Now, 20 years later, my appreciation for YHF has become more complicated, given the knowledge of how the late Jay Bennett was treated by the band during its creation and the flood of hipster posers who all of a sudden became Wilco fans because Pitchfork told them to. It was hard for me to muddle through the hype of that period in the context of Yankee Hotel Foxtrot without vomiting in my mouth a little.
Press play to hear a narrated version of this story, presented by AudioHopper.
But as I sit here right now getting lost in the Jim O’Rourke treated coda to the album’s final cut “Reservations,” my only thoughts are of gratitude for a band I began listening to the moment Nic Harcourt handed me a promo of AM when I was interning at Radio Woodstock 100.1 WDST in the spring of 1995. It almost feels like 11th grade and seeing all the high school jocks discovering R.E.M. after “Losing My Religion” cracked the Top 10. But like the Williamsburg version of that lol.
Its important to note that the actual physical version of Yankee Hotel Foxtrot wasn’t officially released until April 23, 2002 following Wilco’s signing to Nonesuch Records after another Warner Music-owned imprint, Reprise Records, rejected it because it didn’t sound like Summerteeth or whatever. It turned out to be their bestselling album, peaking at no. 13 on the Billboard 200. On September 18, 2001, however, the band made the album available as a download on their longtime website Wilcoworld, making them one of the first significant bands to “surprise drop” their new album online.
VIDEO: Film trailer for I Am Trying To Break Your Heart: A Film About Wilco
It should also be noted that this is also the last time we ever heard the genius of Jay Bennett grace a Wilco record. Now don’t get me wrong, I love the Nels Cline era, especially Sky Blue Sky and the underrated Schmilco. But I wish Jay and Tweedy found a way to reconcile and record more music again. Could you imagine what A Ghost Is Born might have sounded like with Bennett still in the band?
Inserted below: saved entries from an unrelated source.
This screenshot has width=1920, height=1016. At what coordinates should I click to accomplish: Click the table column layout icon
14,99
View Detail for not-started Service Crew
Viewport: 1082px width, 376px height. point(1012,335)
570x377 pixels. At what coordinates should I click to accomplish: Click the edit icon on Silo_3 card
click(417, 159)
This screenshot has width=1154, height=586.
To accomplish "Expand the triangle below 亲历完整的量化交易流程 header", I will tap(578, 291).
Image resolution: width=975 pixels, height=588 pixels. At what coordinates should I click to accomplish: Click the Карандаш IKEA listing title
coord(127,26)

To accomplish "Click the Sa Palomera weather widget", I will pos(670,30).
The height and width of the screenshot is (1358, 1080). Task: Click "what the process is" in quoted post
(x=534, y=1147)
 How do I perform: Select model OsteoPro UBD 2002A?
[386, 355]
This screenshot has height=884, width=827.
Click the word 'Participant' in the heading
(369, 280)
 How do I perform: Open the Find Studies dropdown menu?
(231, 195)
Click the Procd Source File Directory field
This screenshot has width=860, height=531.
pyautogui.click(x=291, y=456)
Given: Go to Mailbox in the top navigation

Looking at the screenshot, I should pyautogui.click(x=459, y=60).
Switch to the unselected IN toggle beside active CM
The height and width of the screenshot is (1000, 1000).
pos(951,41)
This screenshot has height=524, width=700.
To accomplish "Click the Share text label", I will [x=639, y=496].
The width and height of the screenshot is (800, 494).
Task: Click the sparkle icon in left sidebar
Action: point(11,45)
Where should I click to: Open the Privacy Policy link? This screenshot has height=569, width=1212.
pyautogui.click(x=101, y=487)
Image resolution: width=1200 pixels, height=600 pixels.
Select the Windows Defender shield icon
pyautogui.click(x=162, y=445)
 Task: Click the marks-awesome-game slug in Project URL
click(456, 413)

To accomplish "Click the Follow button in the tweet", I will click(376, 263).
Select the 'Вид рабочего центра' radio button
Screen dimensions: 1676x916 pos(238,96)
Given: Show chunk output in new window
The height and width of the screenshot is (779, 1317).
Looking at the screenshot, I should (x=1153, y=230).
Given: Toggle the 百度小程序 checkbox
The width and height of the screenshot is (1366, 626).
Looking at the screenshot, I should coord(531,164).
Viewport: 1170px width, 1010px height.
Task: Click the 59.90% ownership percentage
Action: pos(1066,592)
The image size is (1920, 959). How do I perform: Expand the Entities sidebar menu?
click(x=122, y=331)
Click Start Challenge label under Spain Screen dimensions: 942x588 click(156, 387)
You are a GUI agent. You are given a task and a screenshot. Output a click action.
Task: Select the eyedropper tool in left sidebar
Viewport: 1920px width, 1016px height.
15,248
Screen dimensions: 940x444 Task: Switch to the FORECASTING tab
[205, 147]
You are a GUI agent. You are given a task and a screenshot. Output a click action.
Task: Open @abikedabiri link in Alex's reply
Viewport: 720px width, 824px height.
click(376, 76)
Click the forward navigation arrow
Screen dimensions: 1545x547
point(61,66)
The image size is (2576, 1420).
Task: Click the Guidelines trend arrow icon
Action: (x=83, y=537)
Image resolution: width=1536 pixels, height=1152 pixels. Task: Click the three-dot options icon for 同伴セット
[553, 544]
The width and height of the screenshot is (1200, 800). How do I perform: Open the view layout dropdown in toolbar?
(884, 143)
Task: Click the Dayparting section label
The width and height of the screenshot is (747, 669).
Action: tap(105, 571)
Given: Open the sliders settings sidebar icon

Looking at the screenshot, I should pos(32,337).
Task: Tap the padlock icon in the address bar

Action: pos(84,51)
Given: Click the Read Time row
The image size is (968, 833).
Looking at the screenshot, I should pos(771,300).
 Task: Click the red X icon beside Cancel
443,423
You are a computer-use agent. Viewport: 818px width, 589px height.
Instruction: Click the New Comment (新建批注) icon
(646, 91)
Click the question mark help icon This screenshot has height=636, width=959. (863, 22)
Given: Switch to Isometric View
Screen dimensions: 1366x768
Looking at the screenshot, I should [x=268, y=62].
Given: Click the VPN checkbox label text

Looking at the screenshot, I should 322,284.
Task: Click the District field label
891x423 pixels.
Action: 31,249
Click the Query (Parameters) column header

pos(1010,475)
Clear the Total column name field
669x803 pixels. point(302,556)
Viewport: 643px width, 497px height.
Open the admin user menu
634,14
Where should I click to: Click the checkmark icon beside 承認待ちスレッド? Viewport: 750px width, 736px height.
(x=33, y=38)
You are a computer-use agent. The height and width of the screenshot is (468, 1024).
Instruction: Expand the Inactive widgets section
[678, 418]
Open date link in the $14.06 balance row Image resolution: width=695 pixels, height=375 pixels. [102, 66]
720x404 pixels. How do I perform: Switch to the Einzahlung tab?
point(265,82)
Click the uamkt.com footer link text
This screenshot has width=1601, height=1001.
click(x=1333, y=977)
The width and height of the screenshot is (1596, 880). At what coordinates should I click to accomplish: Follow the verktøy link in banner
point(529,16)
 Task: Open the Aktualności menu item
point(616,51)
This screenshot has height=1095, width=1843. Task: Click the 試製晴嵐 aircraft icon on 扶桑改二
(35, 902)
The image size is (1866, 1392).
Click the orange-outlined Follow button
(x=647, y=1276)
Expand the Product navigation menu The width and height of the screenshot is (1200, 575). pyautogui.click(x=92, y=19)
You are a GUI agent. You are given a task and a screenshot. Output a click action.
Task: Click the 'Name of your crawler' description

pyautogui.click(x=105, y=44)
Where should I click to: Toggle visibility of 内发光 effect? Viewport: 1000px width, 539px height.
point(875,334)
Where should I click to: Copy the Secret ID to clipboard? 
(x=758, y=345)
And while its predominantly the shadow of O’Rourke that looms largest over the sonic landscape of YHT, instances of Bennett’s pop brilliance radiate through the frequencies on such tracks as “Jesus Etc.” and “Heavy Metal Drummer.” You should also treat yourself to Bennett’s mix of “I Am Trying To Break Your Heart”. Actually, hunt down the Engineer Mixes for Yankee Hotel Foxtrot to really feel how much the presence of Bennett brought to the table.
I’m grateful that this music on Yankee Hotel Foxtrot is powerful and moving enough to cut through all of the hipster hyperbole I’ve been seeing across my feed so far this weekend. For an album that wasn’t recorded with any kind of foresight of the history-shaking events that it followed, going back to songs like “Radio Cure,” “Ashes of American Flags” and “Poor Places” harbor this doleful static energy that, when paired with Jeff Tweedy’s wizardry as a songwriter and melody maker, warms the soul all over again.
Just make sure you listen to some of Jay Bennett’s outstanding, using solo work all the same, yeah?